DOCUMENT EXCERPT:
..........
The Finance Act of 2020 will see HMRC regain its status as preferential creditor for insolvencies on or after 1st December 2020.
What this will mean is that in an Administration or Liquidation, HMRC moves up the ranking as to who will get paid first ahead of floating charge and unsecured creditors.
Currently employees and the Financial Services Compensation Scheme (FSCS) are the only preferential creditors in an insolvency.
Accordingly, come 1st December , HMRC will join the FSCS as secondary preferential creditor in relation to outstanding tax deductions made by employees and customers and “held” by a Company namely PAYE, VAT , Employee NIC contributions, Student Loan and CIS deductions.
Crucially, there will be no cap on the age of the liability that now attracts the preferential status.
HMRC will remain an unsecured creditor for corporation tax and employer NI contributions as these are classed as “taxes owed by the business itself.”
This will clearly have an impact on HMRC’s stance moving forward in allowing liabilities to accrue. It is worth noting however, that the further extension to those measures currently in place to protect businesses from insolvency, such as the restriction of statutory demands and winding up petitions from aggressive creditor action until 31st December 2020, seems to be stemming the pressure on businesses adversely affected by Covid-19.
How will the changes impact lenders?
HMRC have stated that these changes will “ensure that when a business becomes insolvent , more of the taxes paid in good faith by its employees and customers will fund public services, rather than distributed to other creditors such as financial institutions”.
In an already challenging economic environment, these changes are expected to have an immediate impact on asset-based lenders.
In instances whereby a lender holds a fixed and floating charge, the changes to HMRC status will not impact on assets subject to a fixed charge but will now take precedence over any floating charges held by a secured creditor (lender).
These are often current assets such as stock, receivables (unless subject to an invoice finance agreement) and cash at bank. It is safe to say that when these changes become effective, the value of security available to lenders will be depleted.
Whilst many businesses have traditionally used tax funds as part of ongoing cash flow to provide much needed liquidity when cash pressure mounts , lenders typically have been able to support business growth , rescue and turnaround by relying on floating charges for security for example stock/inventory finance and loans secured against cashflow /work in progress.
However with funds available for floating charge security being significantly reduced and HMRC status in insolvency now considerably strengthened, it is almost inevitable that many lenders will be far more wary of allowing high HRMC debts and potentially reducing or even withdrawing their levels of financial support.
Further consideration should also be made in respect of personal guarantees requested by the lender to supplement its security. Where such guarantee is requested to support a facility, directors will need to be extremely mindful that any additional liabilities owed to HMRC will now reduce the return available to a lender , which may impact on the amount requested by them under their pledged personal guarantee.
With HMRC debt increasing for many companies amidst a renewed lockdown period, it remains a deeply testing time for UK businesses. Here at Advantedge we continue to work extremely closely with our clients to ensure our continued support and to provide guidance for them for the challenges that lay ahead.
..........
RECORD SET:
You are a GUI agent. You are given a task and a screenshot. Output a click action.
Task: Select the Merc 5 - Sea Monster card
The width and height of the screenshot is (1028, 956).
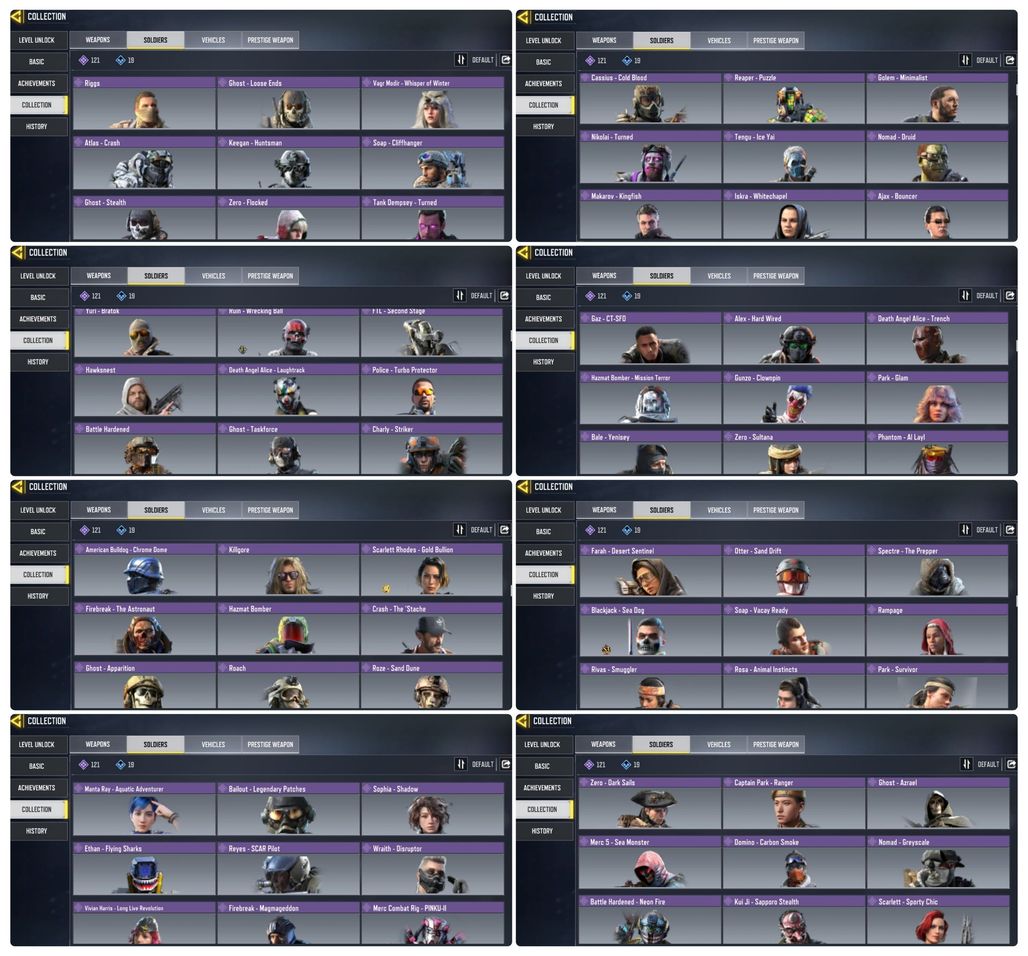coord(650,862)

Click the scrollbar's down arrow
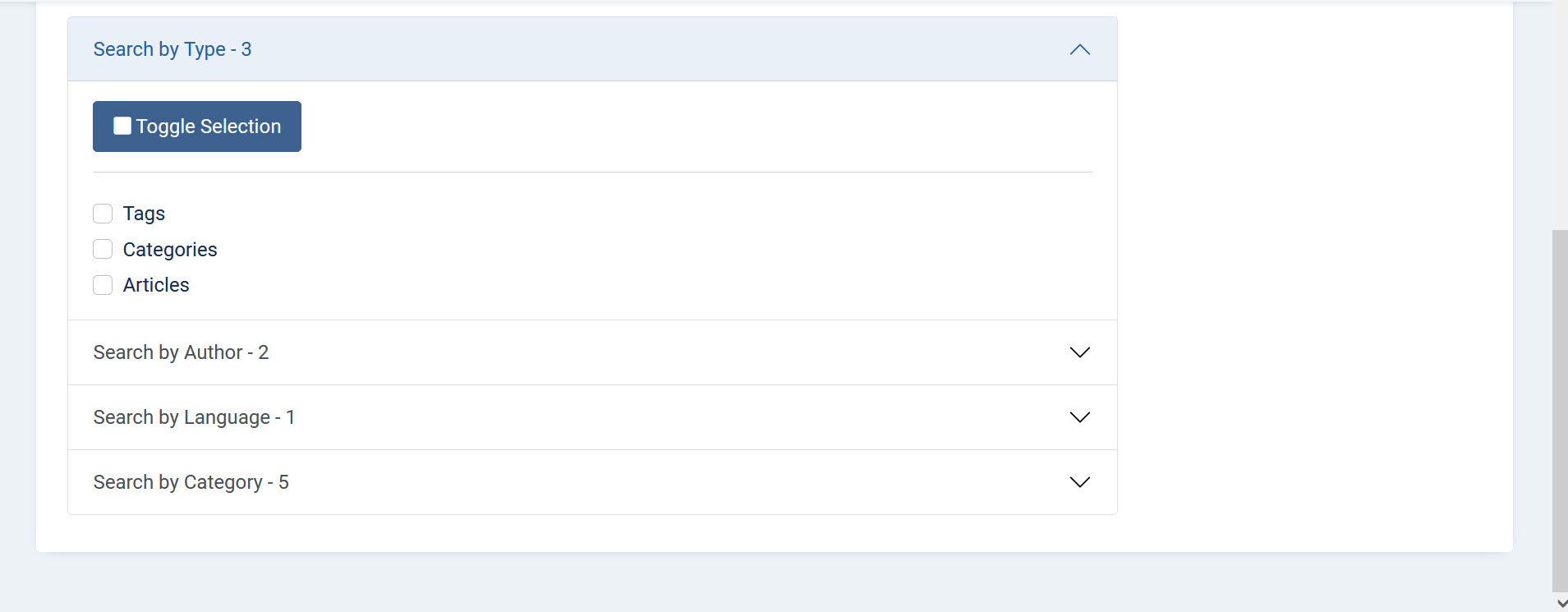pyautogui.click(x=1561, y=604)
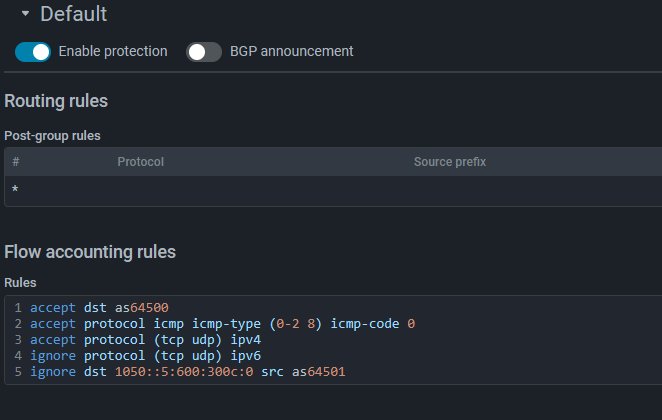Click line number 5 in Rules editor
Screen dimensions: 662x420
click(18, 372)
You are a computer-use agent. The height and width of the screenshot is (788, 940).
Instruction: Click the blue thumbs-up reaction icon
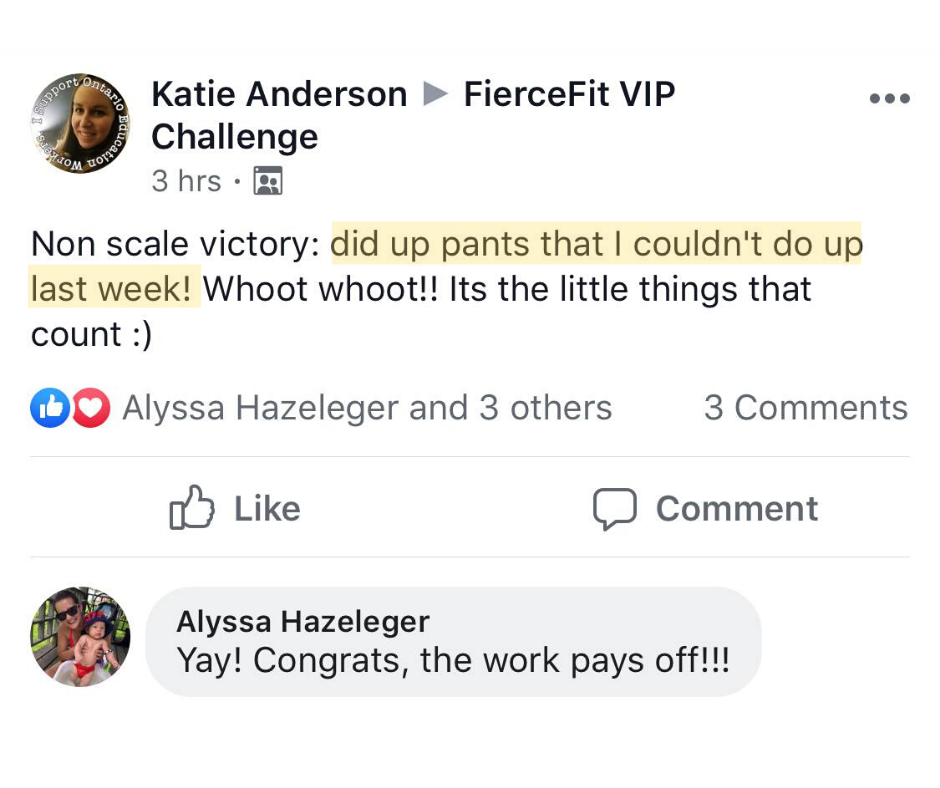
..........
WHAT YOU ARE ASKED TO DO: Please return the passage of the article on HMRC's preferential creditor status from "In instances whereby" up to and including "cashflow /work in progress.", copied word for word. The records are separate material, unconnected to the article on HMRC's preferential creditor status.

EXERCISE ANSWER:
In instances whereby a lender holds a fixed and floating charge, the changes to HMRC status will not impact on assets subject to a fixed charge but will now take precedence over any floating charges held by a secured creditor (lender).
These are often current assets such as stock, receivables (unless subject to an invoice finance agreement) and cash at bank. It is safe to say that when these changes become effective, the value of security available to lenders will be depleted.
Whilst many businesses have traditionally used tax funds as part of ongoing cash flow to provide much needed liquidity when cash pressure mounts , lenders typically have been able to support business growth , rescue and turnaround by relying on floating charges for security for example stock/inventory finance and loans secured against cashflow /work in progress.